[Rule-list] Older *and* rarer?
Peter Flynn
pflynn at imbolc.ucc.ie
Sun Feb 17 04:54:26 EET 2002
This is a wonderful project. I've been griping at RH for a couple of
years (well, since 6.0 knocked out compatibility with so much older kit)
to keep support for older stuff they know works. In my job (academic
support in a university computer centre) I come across lots of students
with hand-me-down or scrounged boxes they've pieced together, and Linux
has been an obvious choice. Suddenly finding half the kit was no longer
supported *merely because it was old* was major blow.
We joined the RH University Program, wanting to make RH the standard
distro, and adding stuff like presets to local ISP dialups, software
from our local LUG, and stuff everyone "ought to have" :-) but which
isn't part of the normal distribution (xv, dog, curl, wget, ra,
tkpaint...). But we had to suspend work when we found 6.* didn't
support half the stuff 5.2 did. I tried to contact RH's tech people
but the line was that they didn't support older hardware "because it
interfered with the installation routine for American users".
A second problem in Europe is that a lot of hardware is labelled
differently from how it is in the USA. I have no idea why manufacturers
feel they have to do this: I think it's some arcane form of
market-protection. Not just brand names but model names and numbers can
be different, and even serial number can come from batches that even the
manufacturer is unaware they use. So when a user tries to look up
datasheets there is a major mismatch problem. If we can get support from
more European users maybe we can start to build compatibility indexes.

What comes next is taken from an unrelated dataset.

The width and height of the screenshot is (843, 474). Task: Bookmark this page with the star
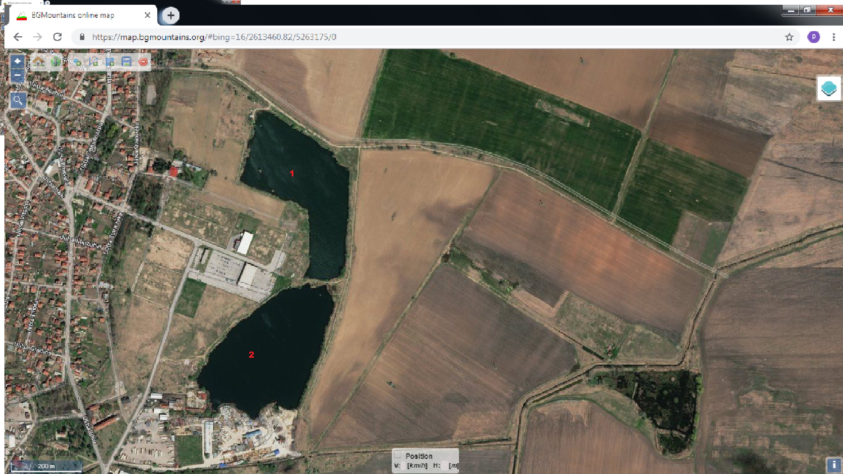tap(789, 37)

Two related difficulties are (a) very common but untraceable Far Eastern
kit, and (b) very common but inexplicably unsupported well-known stuff.
For (a), over the years, systems integrators, VARs, and OEMs import
batches of parts because they're going cheap. Often they work fine but
the doc is not present. They are frequently perfectly usable once you
find out the right settings (eg sound cards, screens, etc).
For (b), I had given up puzzling why setups for XFree concentrated on
rare and little-used hardware and neglected the most common and popular
until I realised it was a variant of the European problem above. Stuff
that is common in the USA is often unheard-of here, and vice versa (I
had to drop the idea of running up RH on my Alphas when I found the most
popular graphics card here simply isnt in the list).
Your installation targets are dead on, especially the languages and the
concept of rigging the setups so they reflect the most commonly-needed
working situation. For the language, I suggest just listing the language
names beside a number: I think it's obvious enough that people type in
the number corresponding to the language, rather than taking up 80x24
real-estate with "Wenn Sie Deutsch sprechen, 6 eingaben" and equiv for
40-50 languages.
For the setups, probably the most frustrating part for the new user is
that there are no icons or menu entries for all the packages requested.
If the user asks for Emacs, there should be a GNU on the screen in KDE
or Gnome when s/he first logs in. If they asked for TeX, there should
be a Konqueror link to CTAN. Etc etc. (I mention these because they are
outstanding examples of how RH got it right: both install faultlessly
and execute right away without any further configuration).
I shall start contacting users for records of their setups on older kit.